Wednesday, March 5, 2014


I'm starting to feel sorry for my IC. It's being ignored a lot lately since I got so sick with this lung disease. It was all consuming and took all I had to cope with having IC and several of the typical associated conditions. I'm on Disability because of it. I write this Blog because of IC. I try to raise awareness about IC from my comfy chair by using social media. I have raised money for IC research. I am a devoted Patient Advocate for those suffering with IC.

But since that fateful day in November, when I woke up coughing and wheezing and suddenly short of breath, things have taken a turn. I've Blogged about this new lung disease and will likely continue to do so as I find my way through this new medical journey. But my IC is taking a back seat to actually breathing. Coughing so hard for so long has not only cracked 4 ribs, but I can tell you that my bladder is NOT happy with me one little bit. What can I do? I can give myself instillations at home for now when I have the energy to mix up a cocktail. That's not often and it's so hard to expend the physical energy to do what I have gotten down to a science and can almost do blindfolded. Yet, I can't put the energy into doing it as often as I want. So my bladder pays the price. It's playing second fiddle to my lungs. And that's something I'm going to have to learn to deal with it seems, at least for now.

I saw my Pulmonologist yesterday. Last week I Blogged that the word of the day was "Stabilize". They did another Pulmonary Function Test in the office yesterday to see where I am since I began this new drug treatment plan. I've lost count of how many of these I've had now. But it is the test that tells the tale and as of yesterday, the doctor said - the test shows you are STABLE! I was not worse and while I was not better, I was where they wanted me - stable! It's been so important to stop the rapid decline and at the moment we have. The doctor also told me that I "looked" better and that I was talking better. OK, I'll take it. Stable was what we wanted and stable is what we got. Time to focus on that. It's hard, but I'm working on it. The doctor was very glad to be able to say those words to me, I think, and he wanted me to take them to heart.

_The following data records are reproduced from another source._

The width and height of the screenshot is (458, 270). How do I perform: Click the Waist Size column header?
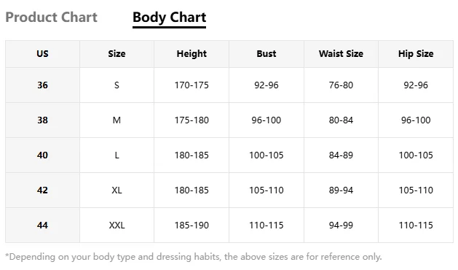pyautogui.click(x=341, y=54)
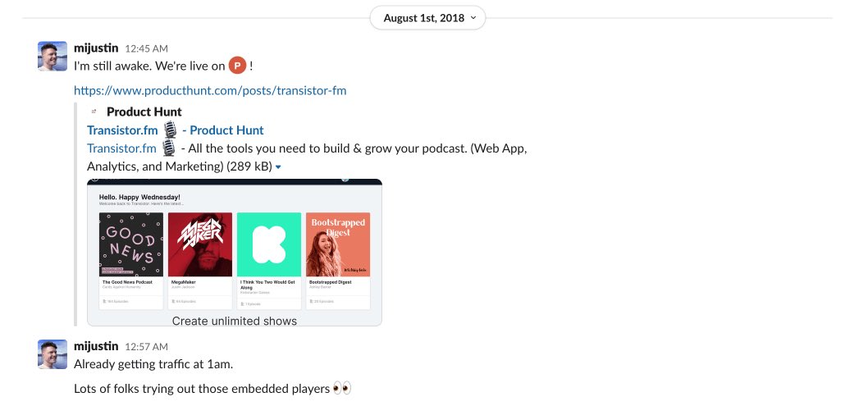Viewport: 854px width, 406px height.
Task: Open the August 1st, 2018 date dropdown
Action: coord(427,17)
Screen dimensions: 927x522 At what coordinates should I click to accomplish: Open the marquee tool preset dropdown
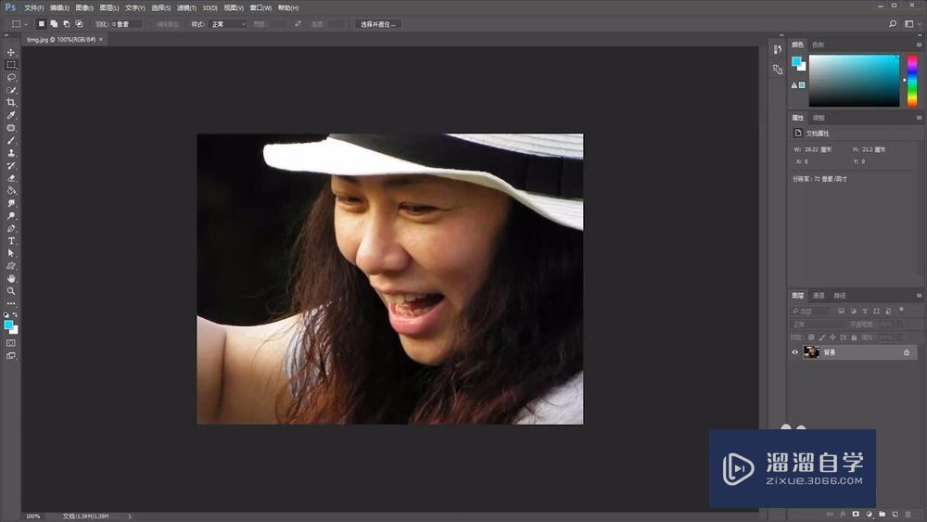pos(19,23)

Still working on not thinking worst case scenario. Need to work on that with my therapist. I need to see more than ONE report that says I am stable. To me, one report does not a trend make. But I am not the doctor and he is glad to see I am no worse. I should be too.

In the meantime, my poor IC bladder is screaming at me. Who even knows if some of it is because of all these new medications I am on. I will do what I can to manage my IC but for now, trying to get this Bronchiolitis Obliterans to stop in its tracks comes first. It isn't easy. I'm trying.

This isn't cheap either! As of March 1st I'm already in the Medicare Donut Hole! 8 weeks into the new year and I've already hit it! Yikes! I just found out that since I hit the Donut Hole one of the new meds will now cost me $2100 for one month! Just ONE of the drugs! More stress. I know many can relate as they have no insurance, so I know I'm not alone in this. But it's rough no matter who you are. I'm taking so many meds I made a check list so I remember to take what and when. That's just one drug's cost now that I've hit the Donut Hole. Two of my other IC meds came to $100 the other day; I was paying a $3 copay and now $100! This will all add up VERY, VERY fast. So much to think about and try to figure out. 

For now, I got the word the doctors all wanted - STABLE! STABLE is good. I'm trying to focus on that. 

1 comment:

  1. Hi Catherine.
    Just stumbled onto your posts, and I have at least two of the same diagnosis that you have- BO and IC.
    I am 62 yrs old, and not eligible for Medicare so I enrolled in ObamaCare, which means that I can have an affordable health care plan that cannot deny coverage for preexisting conditions. The maximum out of pocket that I will have to pay per year is $1500.00 and that includes all medical and pharmacy costs. I have a POC so don't have to drag a portable O2 tank. Thank you for sharing all the details of your experience. I will be praying for you.